# Navie Bayes

$$P(c | x) = \frac{P(x | c) P(c)}{P(x)}$$

$P(C_k | x_1, x_2, ..., x_n) = \frac{P(x_1, x_2, ..., x_n | C_k) P(C_k)}{P(x_1, x_2, ..., x_n)}$

Given Class $C_k$, $x_i$ is independant of $x_j$ when $i \neq j$

$P(C_k | x_1, x_2, ..., x_n) = \frac{P(C_k) \prod_{i=1}^nP(x_i | C_k)}{P(x_1, x_2, ..., x_n)}$

$P(x_1, x_2, ..., x_n)$ is the same for different class $k$s

$P(C_k | x_1, x_2, ..., x_n) \propto P(C_k) \prod_{i=1}^nP(x_i | C_k)$

Again, apply log probabilities

In [1]:
import string, re
from nltk.tokenize import word_tokenize
from nltk.corpus import stopwords
from nltk.stem import WordNetLemmatizer

In [2]:
# read one sample document
def readFile(data_path):
    with open(data_path, 'r', encoding='utf-8', errors='ignore') as f:
        return [line.strip() for line in f.readlines()]
            

In [3]:
# create a sample corpus
positive_lines = readFile('./review_polarity/txt_sentoken/pos/cv000_29590.txt')
positive_labels = [1 for i in range(len(positive_lines))]
negative_lines = readFile('./review_polarity/txt_sentoken/neg/cv000_29416.txt')
negative_labels = [0 for i in range(len(negative_lines))]
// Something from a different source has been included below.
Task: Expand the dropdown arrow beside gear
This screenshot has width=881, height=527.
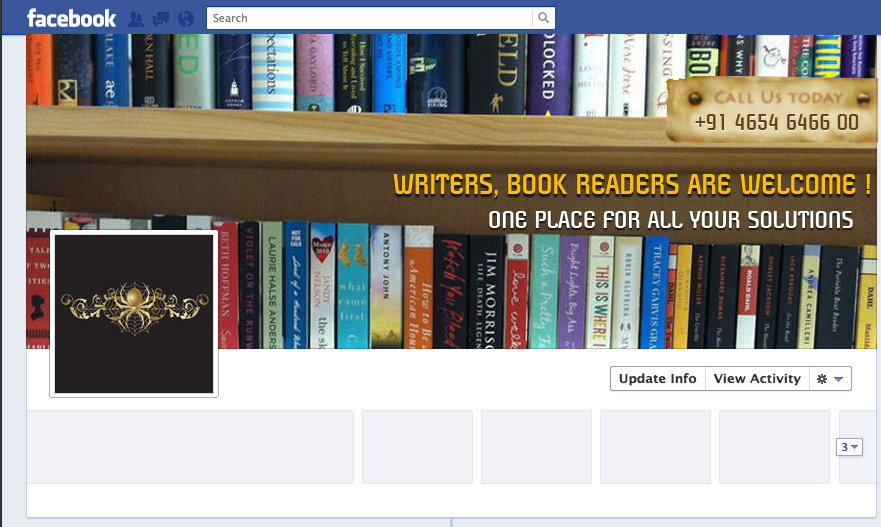Action: pyautogui.click(x=838, y=379)
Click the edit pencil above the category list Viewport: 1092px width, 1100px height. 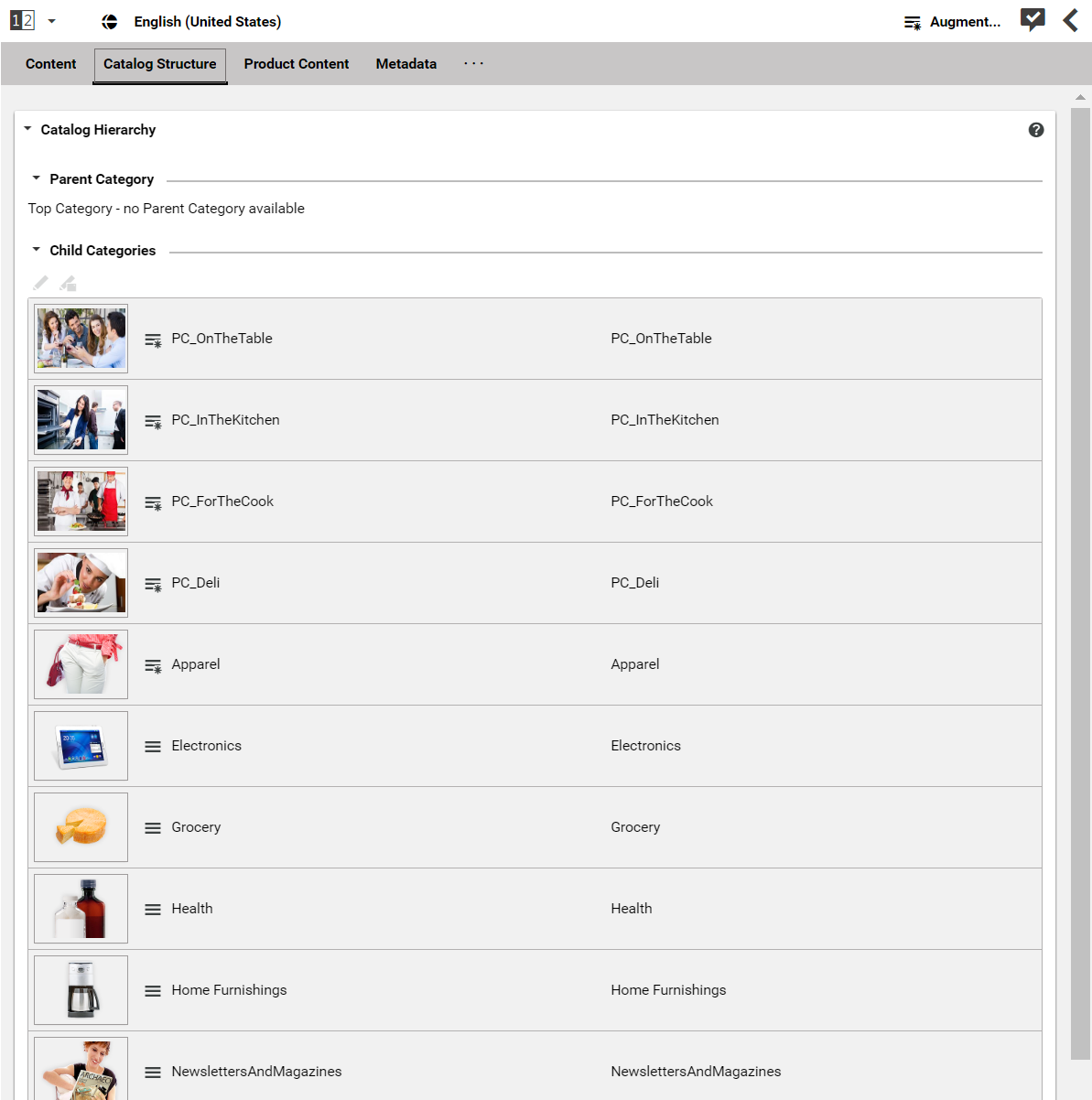click(40, 283)
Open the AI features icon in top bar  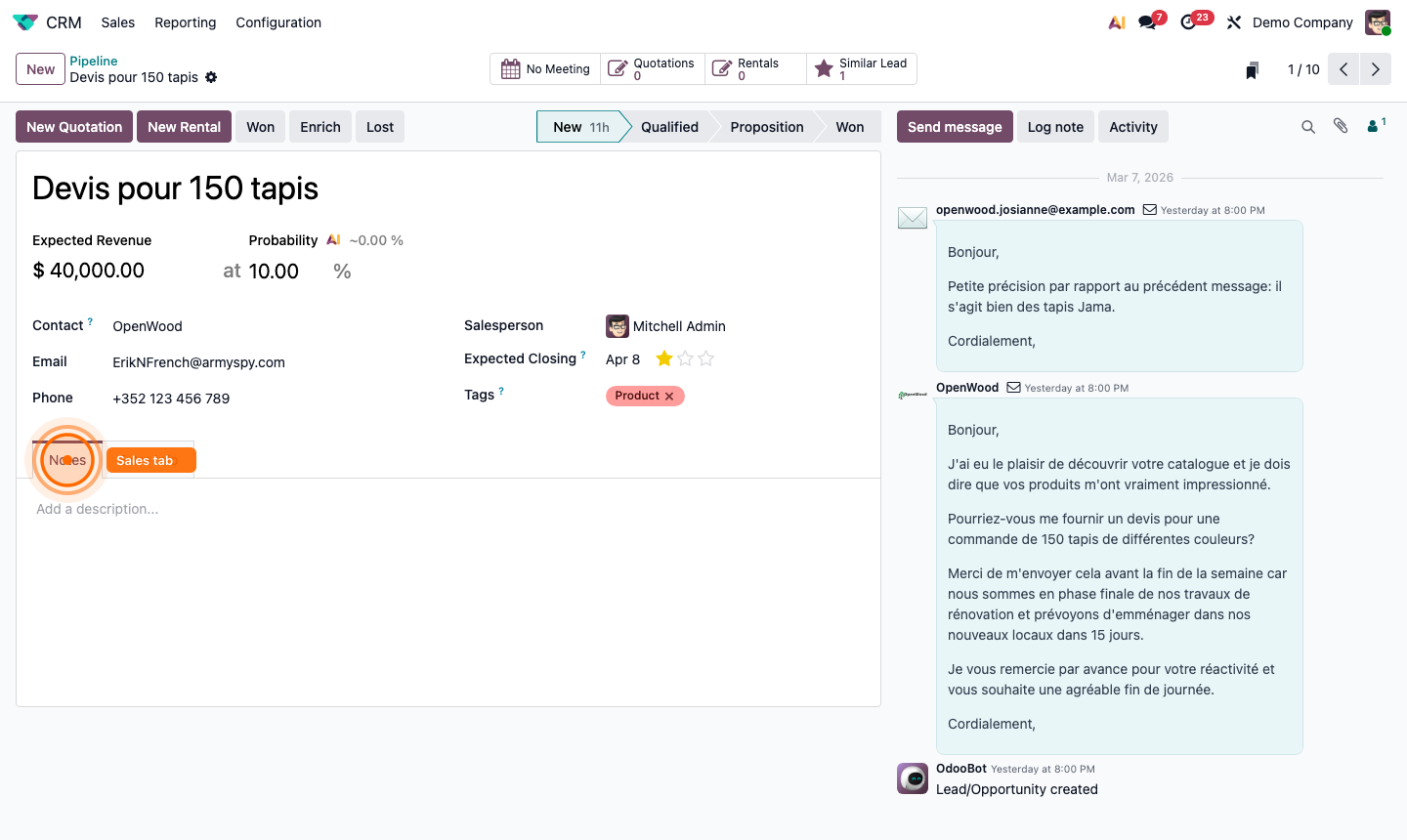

# compile sample documents into a list
doc_list = positive_lines + negative_lines
senti_labels = positive_labels + negative_labels

In [4]:
#doc_list
#senti_labels

In [5]:
# create English stop words list (you can always define your own stopwords)
stop_words = set(stopwords.words('english'))

# Create a WordNetLemmatizer object
lemmatizer = WordNetLemmatizer()

In [6]:
# Function to remove stop words from sentences & lemmatize verbs and nouns. 
def clean1(doc):
    tokenized = word_tokenize(doc.lower())
    stop_free = [x.translate(translator) for x in tokenized]
    #stop_free = [x for x in tokenized if not re.fullmatch('[' + string.punctuation + ']+', x) and x not in stop_words]
    lemma_verb = [lemmatizer.lemmatize(word,'v') for word in stop_free]
    lemma_noun = [lemmatizer.lemmatize(word,'n') for word in lemma_verb]
    y = [s for s in lemma_noun if len(s) > 2]
    return ' '.join(y)

POS tag list: https://www.ling.upenn.edu/courses/Fall_2003/ling001/penn_treebank_pos.html

In [7]:
from nltk import pos_tag
def clean(doc):
    tokenized = word_tokenize(doc.lower())
    punctuation_free = [x for x in tokenized if not re.fullmatch('[' + string.punctuation + ']+', x)]
    # Apply POS tagging after removing punctuations
    word_posTags = pos_tag(punctuation_free)
    stop_free = [x for x in punctuation_free if x not in stop_words]
    # Apply POS tagging after removing stop words
    # word_posTags = pos_tag(stop_free)
    pos_tags = [t[1] for t in word_posTags]    
    lemma_verb = [lemmatizer.lemmatize(word,'v') for word in stop_free]
    lemma_noun = [lemmatizer.lemmatize(word,'n') for word in lemma_verb]
    y = [s for s in lemma_noun if len(s) > 2]
    # add document len feature
    # ' '.join(y) + ' ' + len(y)
    # add pos tag features
    return ' '.join(y + pos_tags)

In [8]:
clean('This is a test.')

'test DT VBZ DT NN'

https://nlp.stanford.edu/software/
How would you add other featuees such as DependencyParser features?

In [9]:
path_to_jar = '/Users/xiaofengzhu/Downloads/stanford_models/stanford-parser-full-2014-08-27/stanford-parser.jar'
path_to_models_jar = '/Users/xiaofengzhu/Downloads/stanford_models/stanford-parser-full-2014-08-27/stanford-parser-3.4.1-models.jar'

In [10]:
from nltk.parse.stanford import StanfordDependencyParser

dependency_parser = StanfordDependencyParser(path_to_jar=path_to_jar, path_to_models_jar=path_to_models_jar)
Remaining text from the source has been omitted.